## [About this exercise]
Would you write out the data below exactly, with every line intact?

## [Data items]
______
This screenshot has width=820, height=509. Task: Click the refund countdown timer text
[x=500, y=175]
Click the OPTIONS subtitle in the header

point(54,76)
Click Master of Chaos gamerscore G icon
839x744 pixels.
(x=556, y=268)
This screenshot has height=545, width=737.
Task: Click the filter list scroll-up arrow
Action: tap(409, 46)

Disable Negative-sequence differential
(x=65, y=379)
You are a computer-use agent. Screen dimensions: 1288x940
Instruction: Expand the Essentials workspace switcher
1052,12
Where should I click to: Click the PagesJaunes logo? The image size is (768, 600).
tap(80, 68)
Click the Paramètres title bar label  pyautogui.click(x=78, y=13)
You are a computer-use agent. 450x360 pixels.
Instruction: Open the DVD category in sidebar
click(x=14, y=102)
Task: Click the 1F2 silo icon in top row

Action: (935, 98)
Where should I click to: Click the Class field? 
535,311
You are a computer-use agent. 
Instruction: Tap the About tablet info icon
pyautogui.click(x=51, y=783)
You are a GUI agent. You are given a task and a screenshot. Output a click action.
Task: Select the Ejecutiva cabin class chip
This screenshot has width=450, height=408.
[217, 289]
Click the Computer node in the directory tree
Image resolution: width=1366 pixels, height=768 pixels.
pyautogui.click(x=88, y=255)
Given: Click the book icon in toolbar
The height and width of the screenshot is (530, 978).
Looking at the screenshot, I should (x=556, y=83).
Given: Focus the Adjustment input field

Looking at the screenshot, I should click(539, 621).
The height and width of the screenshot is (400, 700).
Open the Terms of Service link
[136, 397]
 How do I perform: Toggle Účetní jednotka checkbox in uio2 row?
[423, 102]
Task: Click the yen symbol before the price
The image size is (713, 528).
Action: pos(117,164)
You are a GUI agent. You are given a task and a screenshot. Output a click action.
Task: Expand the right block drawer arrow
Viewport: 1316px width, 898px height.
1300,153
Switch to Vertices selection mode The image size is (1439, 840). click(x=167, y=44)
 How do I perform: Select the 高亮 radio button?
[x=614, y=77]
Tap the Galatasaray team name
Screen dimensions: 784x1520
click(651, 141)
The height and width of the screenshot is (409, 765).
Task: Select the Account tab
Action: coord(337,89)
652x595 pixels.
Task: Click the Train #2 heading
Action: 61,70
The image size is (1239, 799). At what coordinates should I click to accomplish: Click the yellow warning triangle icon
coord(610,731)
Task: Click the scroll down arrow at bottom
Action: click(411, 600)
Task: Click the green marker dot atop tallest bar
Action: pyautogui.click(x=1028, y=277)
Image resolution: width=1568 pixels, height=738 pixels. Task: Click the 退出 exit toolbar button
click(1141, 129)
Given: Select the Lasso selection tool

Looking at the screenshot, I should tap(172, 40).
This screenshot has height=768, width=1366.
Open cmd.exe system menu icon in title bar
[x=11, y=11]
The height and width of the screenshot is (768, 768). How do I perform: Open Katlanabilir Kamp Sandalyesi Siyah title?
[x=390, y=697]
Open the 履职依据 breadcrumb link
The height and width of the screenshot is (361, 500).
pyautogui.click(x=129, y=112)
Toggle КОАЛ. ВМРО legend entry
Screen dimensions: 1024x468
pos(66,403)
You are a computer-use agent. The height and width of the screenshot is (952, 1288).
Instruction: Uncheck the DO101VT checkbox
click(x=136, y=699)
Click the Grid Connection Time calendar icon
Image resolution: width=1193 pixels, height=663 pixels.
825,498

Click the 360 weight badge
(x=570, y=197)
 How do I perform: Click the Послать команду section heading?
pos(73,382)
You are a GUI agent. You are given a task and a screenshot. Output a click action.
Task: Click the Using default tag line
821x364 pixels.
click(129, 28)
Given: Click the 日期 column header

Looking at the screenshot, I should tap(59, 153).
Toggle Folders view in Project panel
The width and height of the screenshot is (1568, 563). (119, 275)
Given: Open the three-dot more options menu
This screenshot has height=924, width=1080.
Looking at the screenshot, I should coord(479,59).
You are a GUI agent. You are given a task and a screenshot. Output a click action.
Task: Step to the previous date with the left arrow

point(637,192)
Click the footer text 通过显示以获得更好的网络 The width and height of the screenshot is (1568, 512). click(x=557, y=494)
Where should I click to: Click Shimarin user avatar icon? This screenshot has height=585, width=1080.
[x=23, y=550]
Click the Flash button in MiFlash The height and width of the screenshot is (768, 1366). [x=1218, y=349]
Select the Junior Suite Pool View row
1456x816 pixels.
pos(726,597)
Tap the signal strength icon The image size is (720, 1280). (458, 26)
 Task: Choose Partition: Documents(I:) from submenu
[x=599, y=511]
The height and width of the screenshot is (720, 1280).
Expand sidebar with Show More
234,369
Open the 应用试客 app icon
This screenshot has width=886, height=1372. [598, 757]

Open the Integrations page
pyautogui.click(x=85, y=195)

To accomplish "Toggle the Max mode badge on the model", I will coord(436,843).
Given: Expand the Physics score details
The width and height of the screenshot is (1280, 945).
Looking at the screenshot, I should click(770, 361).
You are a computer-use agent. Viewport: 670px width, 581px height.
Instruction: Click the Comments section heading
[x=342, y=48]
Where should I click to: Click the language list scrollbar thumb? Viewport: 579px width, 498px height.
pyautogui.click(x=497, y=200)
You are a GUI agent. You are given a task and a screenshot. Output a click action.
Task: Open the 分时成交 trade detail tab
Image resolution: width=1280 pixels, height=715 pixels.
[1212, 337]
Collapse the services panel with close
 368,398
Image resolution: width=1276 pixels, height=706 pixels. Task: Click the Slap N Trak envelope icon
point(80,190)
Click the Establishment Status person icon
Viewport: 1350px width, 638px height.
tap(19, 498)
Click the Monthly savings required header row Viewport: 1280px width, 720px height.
______
## [Response to this exercise]
This screenshot has width=820, height=509. Task: Click the refund countdown timer text
[x=500, y=175]
Click the OPTIONS subtitle in the header

point(54,76)
Click Master of Chaos gamerscore G icon
839x744 pixels.
(x=556, y=268)
This screenshot has height=545, width=737.
Task: Click the filter list scroll-up arrow
Action: tap(409, 46)

Disable Negative-sequence differential
(x=65, y=379)
You are a computer-use agent. Screen dimensions: 1288x940
Instruction: Expand the Essentials workspace switcher
1052,12
Where should I click to: Click the PagesJaunes logo? The image size is (768, 600).
tap(80, 68)
Click the Paramètres title bar label  pyautogui.click(x=78, y=13)
You are a computer-use agent. 450x360 pixels.
Instruction: Open the DVD category in sidebar
click(x=14, y=102)
Task: Click the 1F2 silo icon in top row

Action: (935, 98)
Where should I click to: Click the Class field? 
535,311
You are a computer-use agent. 
Instruction: Tap the About tablet info icon
pyautogui.click(x=51, y=783)
You are a GUI agent. You are given a task and a screenshot. Output a click action.
Task: Select the Ejecutiva cabin class chip
This screenshot has width=450, height=408.
[217, 289]
Click the Computer node in the directory tree
Image resolution: width=1366 pixels, height=768 pixels.
pyautogui.click(x=88, y=255)
Given: Click the book icon in toolbar
The height and width of the screenshot is (530, 978).
Looking at the screenshot, I should (x=556, y=83).
Given: Focus the Adjustment input field

Looking at the screenshot, I should click(539, 621).
The height and width of the screenshot is (400, 700).
Open the Terms of Service link
[136, 397]
 How do I perform: Toggle Účetní jednotka checkbox in uio2 row?
[423, 102]
Task: Click the yen symbol before the price
The image size is (713, 528).
Action: pos(117,164)
You are a GUI agent. You are given a task and a screenshot. Output a click action.
Task: Expand the right block drawer arrow
Viewport: 1316px width, 898px height.
1300,153
Switch to Vertices selection mode The image size is (1439, 840). click(x=167, y=44)
 How do I perform: Select the 高亮 radio button?
[x=614, y=77]
Tap the Galatasaray team name
Screen dimensions: 784x1520
click(651, 141)
The height and width of the screenshot is (409, 765).
Task: Select the Account tab
Action: coord(337,89)
652x595 pixels.
Task: Click the Train #2 heading
Action: 61,70
The image size is (1239, 799). At what coordinates should I click to accomplish: Click the yellow warning triangle icon
coord(610,731)
Task: Click the scroll down arrow at bottom
Action: click(411, 600)
Task: Click the green marker dot atop tallest bar
Action: pyautogui.click(x=1028, y=277)
Image resolution: width=1568 pixels, height=738 pixels. Task: Click the 退出 exit toolbar button
click(1141, 129)
Given: Select the Lasso selection tool

Looking at the screenshot, I should tap(172, 40).
This screenshot has height=768, width=1366.
Open cmd.exe system menu icon in title bar
[x=11, y=11]
The height and width of the screenshot is (768, 768). How do I perform: Open Katlanabilir Kamp Sandalyesi Siyah title?
[x=390, y=697]
Open the 履职依据 breadcrumb link
The height and width of the screenshot is (361, 500).
pyautogui.click(x=129, y=112)
Toggle КОАЛ. ВМРО legend entry
Screen dimensions: 1024x468
pos(66,403)
You are a computer-use agent. The height and width of the screenshot is (952, 1288).
Instruction: Uncheck the DO101VT checkbox
click(x=136, y=699)
Click the Grid Connection Time calendar icon
Image resolution: width=1193 pixels, height=663 pixels.
825,498

Click the 360 weight badge
(x=570, y=197)
 How do I perform: Click the Послать команду section heading?
pos(73,382)
You are a GUI agent. You are given a task and a screenshot. Output a click action.
Task: Click the Using default tag line
821x364 pixels.
click(129, 28)
Given: Click the 日期 column header

Looking at the screenshot, I should tap(59, 153).
Toggle Folders view in Project panel
The width and height of the screenshot is (1568, 563). (119, 275)
Given: Open the three-dot more options menu
This screenshot has height=924, width=1080.
Looking at the screenshot, I should coord(479,59).
You are a GUI agent. You are given a task and a screenshot. Output a click action.
Task: Step to the previous date with the left arrow

point(637,192)
Click the footer text 通过显示以获得更好的网络 The width and height of the screenshot is (1568, 512). click(x=557, y=494)
Where should I click to: Click Shimarin user avatar icon? This screenshot has height=585, width=1080.
[x=23, y=550]
Click the Flash button in MiFlash The height and width of the screenshot is (768, 1366). [x=1218, y=349]
Select the Junior Suite Pool View row
1456x816 pixels.
pos(726,597)
Tap the signal strength icon The image size is (720, 1280). (458, 26)
 Task: Choose Partition: Documents(I:) from submenu
[x=599, y=511]
The height and width of the screenshot is (720, 1280).
Expand sidebar with Show More
234,369
Open the 应用试客 app icon
This screenshot has width=886, height=1372. [598, 757]

Open the Integrations page
pyautogui.click(x=85, y=195)

To accomplish "Toggle the Max mode badge on the model", I will coord(436,843).
Given: Expand the Physics score details
The width and height of the screenshot is (1280, 945).
Looking at the screenshot, I should click(770, 361).
You are a computer-use agent. Viewport: 670px width, 581px height.
Instruction: Click the Comments section heading
[x=342, y=48]
Where should I click to: Click the language list scrollbar thumb? Viewport: 579px width, 498px height.
pyautogui.click(x=497, y=200)
You are a GUI agent. You are given a task and a screenshot. Output a click action.
Task: Open the 分时成交 trade detail tab
Image resolution: width=1280 pixels, height=715 pixels.
[1212, 337]
Collapse the services panel with close
 368,398
Image resolution: width=1276 pixels, height=706 pixels. Task: Click the Slap N Trak envelope icon
point(80,190)
Click the Establishment Status person icon
Viewport: 1350px width, 638px height.
tap(19, 498)
Click the Monthly savings required header row Viewport: 1280px width, 720px height.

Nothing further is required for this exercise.